We have previously reported the pharmacokinetic profile for a rectus sheath block (RSB) with 20 ml 0.25, 0.5, and 0.75 % ropivacaine [15]. In this study, T max following TAP block was much shorter than that of RSB, whereas the C max was similar to that of RSB. These data indicate that more rapid absorption after TAP blocks may occur compared to that after RSB. In general, local anesthetic absorption from injected tissues into the systemic circulation depends on several factors such as local anesthetic dosage, spread of injected solution, and tissue vascularity [16]. The target space for a TAP block is the neurovascular plane between the internal oblique and transversus abdominis muscles, which resembles the intercostal region revealing hypervascular perfusion with intercostal or subcostal arteries.
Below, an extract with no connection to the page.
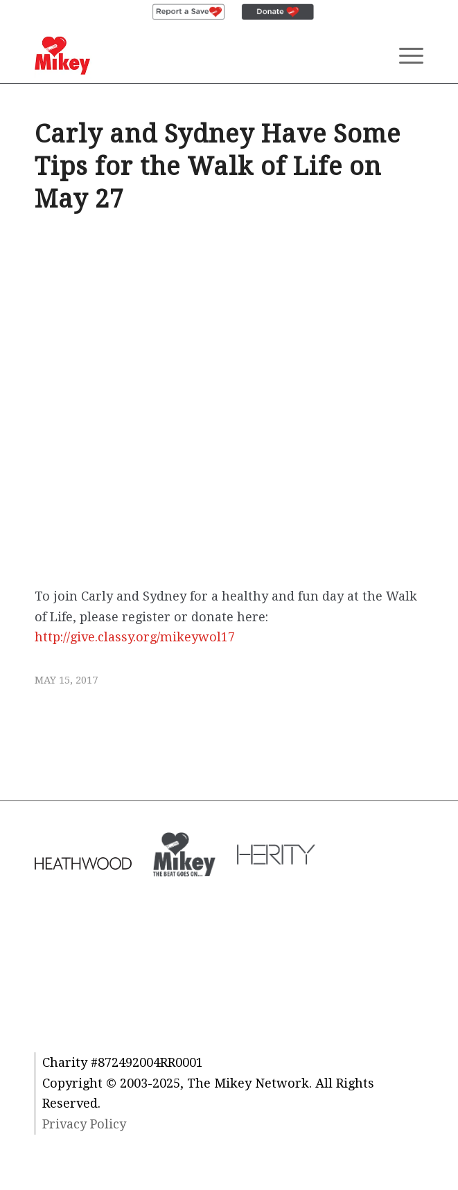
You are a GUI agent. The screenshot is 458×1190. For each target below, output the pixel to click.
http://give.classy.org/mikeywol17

Indeed, the T max in the present study was similar to that after intercostal block (11 min) as previously reported [17]. In the present study, ropivacaine C max increased dose dependently but did not reach a critically toxic level [9]. However, addition of epinephrine to ropivacaine solution should be considered to reduce its plasma concentration [16, 18], because a relatively large volume of local anesthetic solution (usually recommended, ≥15 ml for TAP block) is required in this kind of compartment block for abdominal wall muscles [13].
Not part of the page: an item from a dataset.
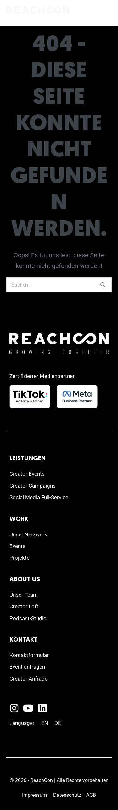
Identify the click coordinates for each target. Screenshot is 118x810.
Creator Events (27, 474)
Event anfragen (27, 667)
Weintraud et al. [19] reported faster absorption of local anesthetics following ultrasound-guided ilioinguinal/iliohypogastric nerve block when compared to a landmark-based technique in pediatric patients undergoing inguinal hernia repair. This finding indicates that local anesthetic absorption from the neurovascular plane such as in TAP block and ilioinguinal/iliohypogastric nerve block may be faster than from intramuscular sites. Weintraud et al. [19] explained this as follows: intramuscular injection causes a “sphere” of local anesthetic within the muscle while ultrasound-guided neurovascular plane injection produces a “pancake-shaped” disk of local anesthetic in the inter-muscle plane. The latter shape may produce a larger area for possible absorption.

In conclusion, the same amount (volume) of different concentrations of ropivacaine did not alter absorption kinetics following TAP block.